RLHF is the recipe that turns an instruction-following model into one whose answers line up with what people actually prefer. The card lays it out as three boxes read left to right, and the order matters because each stage consumes the output of the one before it. Stage one is supervised fine-tuning: feed the model prompts paired with good responses so it learns the format of an answer. Stage two trains a reward model on human preference pairs. Stage three uses reinforcement learning to adjust the model so its outputs score higher under that reward, held near the SFT model by a penalty.
The reason the pipeline splits into three is that each stage solves a problem the others cannot. SFT is cheap and it fixes format, but it can only imitate the responses it was shown, so it never learns that one acceptable answer is better than another equally acceptable one. Ranking teaches that. Collecting a scalar quality label for every possible response is impractical, but asking a person which of two responses is better is easy, and the reward model turns those comparisons into a score any response can be graded against. With a score in hand, RL can search for responses the reward model likes rather than just copying a fixed set.
The card marks stage one as the cheap step that sets the format and stage three as the one that actually changes behavior, which is a useful way to hold the division in mind. SFT gets the model into the right shape; the reward model captures human taste; RL is where the model starts producing answers no human wrote but that people would have preferred.

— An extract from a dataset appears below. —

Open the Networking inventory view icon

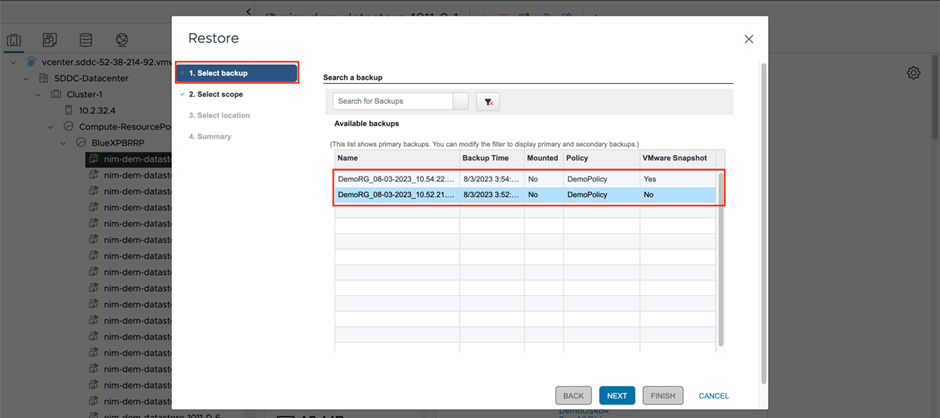coord(122,40)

Two of the three stages train entirely new models, the reward model and the final policy, and only SFT reuses labeled examples directly.
The note about staying close to the SFT baseline points at the failure mode that makes stage three delicate. A model optimizing hard against a learned reward will find responses that score well without being good, so the objective includes a term that keeps the trained policy near the SFT starting point. That tension, chase reward but do not drift, runs through every card in this chapter, from the reward model that supplies the signal to the KL penalty that supplies the brake.